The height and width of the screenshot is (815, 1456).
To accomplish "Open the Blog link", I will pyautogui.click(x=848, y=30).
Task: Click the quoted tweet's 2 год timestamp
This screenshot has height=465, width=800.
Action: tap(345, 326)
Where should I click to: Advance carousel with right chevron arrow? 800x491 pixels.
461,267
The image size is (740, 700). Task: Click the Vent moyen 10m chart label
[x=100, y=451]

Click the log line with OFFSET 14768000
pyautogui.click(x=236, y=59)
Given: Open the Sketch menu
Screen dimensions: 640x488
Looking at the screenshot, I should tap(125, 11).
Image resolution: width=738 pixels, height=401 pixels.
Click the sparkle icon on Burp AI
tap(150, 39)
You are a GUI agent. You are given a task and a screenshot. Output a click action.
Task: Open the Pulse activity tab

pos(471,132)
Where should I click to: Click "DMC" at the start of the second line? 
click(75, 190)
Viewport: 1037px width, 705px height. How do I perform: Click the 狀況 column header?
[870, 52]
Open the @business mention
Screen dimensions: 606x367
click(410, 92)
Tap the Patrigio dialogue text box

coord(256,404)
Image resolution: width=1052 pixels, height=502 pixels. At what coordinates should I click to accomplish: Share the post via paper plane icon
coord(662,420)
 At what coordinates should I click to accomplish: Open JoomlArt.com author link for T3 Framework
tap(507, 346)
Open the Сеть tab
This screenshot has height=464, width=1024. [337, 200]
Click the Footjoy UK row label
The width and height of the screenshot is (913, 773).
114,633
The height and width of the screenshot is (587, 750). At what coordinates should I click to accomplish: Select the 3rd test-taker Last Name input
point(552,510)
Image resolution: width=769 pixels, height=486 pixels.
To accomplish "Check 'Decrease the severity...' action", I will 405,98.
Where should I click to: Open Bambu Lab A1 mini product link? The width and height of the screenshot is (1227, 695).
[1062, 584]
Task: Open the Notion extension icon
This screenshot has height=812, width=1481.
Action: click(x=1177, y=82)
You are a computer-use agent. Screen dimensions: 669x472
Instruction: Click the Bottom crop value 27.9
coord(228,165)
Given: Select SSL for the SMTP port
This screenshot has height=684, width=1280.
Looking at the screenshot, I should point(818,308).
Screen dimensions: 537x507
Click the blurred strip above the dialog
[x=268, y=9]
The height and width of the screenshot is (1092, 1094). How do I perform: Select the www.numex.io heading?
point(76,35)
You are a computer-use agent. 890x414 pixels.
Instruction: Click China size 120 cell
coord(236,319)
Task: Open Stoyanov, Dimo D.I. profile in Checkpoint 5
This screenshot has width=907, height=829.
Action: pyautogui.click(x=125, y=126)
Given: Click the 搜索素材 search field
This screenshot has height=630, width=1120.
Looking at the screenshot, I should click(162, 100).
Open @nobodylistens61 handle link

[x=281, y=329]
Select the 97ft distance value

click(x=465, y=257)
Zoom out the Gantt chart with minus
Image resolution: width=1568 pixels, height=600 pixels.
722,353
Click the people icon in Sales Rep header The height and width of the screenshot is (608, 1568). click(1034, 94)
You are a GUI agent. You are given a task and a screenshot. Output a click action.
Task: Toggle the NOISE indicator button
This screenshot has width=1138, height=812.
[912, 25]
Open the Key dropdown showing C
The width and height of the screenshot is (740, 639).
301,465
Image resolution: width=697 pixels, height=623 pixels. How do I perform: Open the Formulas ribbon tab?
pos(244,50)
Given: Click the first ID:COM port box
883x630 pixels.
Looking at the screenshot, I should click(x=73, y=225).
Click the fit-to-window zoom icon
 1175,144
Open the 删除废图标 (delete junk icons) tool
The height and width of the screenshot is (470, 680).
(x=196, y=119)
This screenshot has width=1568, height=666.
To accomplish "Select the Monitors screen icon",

• Activity
Take the line containing "Screen dimensions: 537x507" and each line after it up to the last line of the listing, and print them exactly.

• Solution to this exercise
Screen dimensions: 537x507
Click the blurred strip above the dialog
[x=268, y=9]
The height and width of the screenshot is (1092, 1094). How do I perform: Select the www.numex.io heading?
point(76,35)
You are a computer-use agent. 890x414 pixels.
Instruction: Click China size 120 cell
coord(236,319)
Task: Open Stoyanov, Dimo D.I. profile in Checkpoint 5
This screenshot has width=907, height=829.
Action: pyautogui.click(x=125, y=126)
Given: Click the 搜索素材 search field
This screenshot has height=630, width=1120.
Looking at the screenshot, I should click(162, 100).
Open @nobodylistens61 handle link

[x=281, y=329]
Select the 97ft distance value

click(x=465, y=257)
Zoom out the Gantt chart with minus
Image resolution: width=1568 pixels, height=600 pixels.
722,353
Click the people icon in Sales Rep header The height and width of the screenshot is (608, 1568). click(1034, 94)
You are a GUI agent. You are given a task and a screenshot. Output a click action.
Task: Toggle the NOISE indicator button
This screenshot has width=1138, height=812.
[912, 25]
Open the Key dropdown showing C
The width and height of the screenshot is (740, 639).
301,465
Image resolution: width=697 pixels, height=623 pixels. How do I perform: Open the Formulas ribbon tab?
pos(244,50)
Given: Click the first ID:COM port box
883x630 pixels.
Looking at the screenshot, I should click(x=73, y=225).
Click the fit-to-window zoom icon
 1175,144
Open the 删除废图标 (delete junk icons) tool
The height and width of the screenshot is (470, 680).
(x=196, y=119)
This screenshot has width=1568, height=666.
To accomplish "Select the Monitors screen icon",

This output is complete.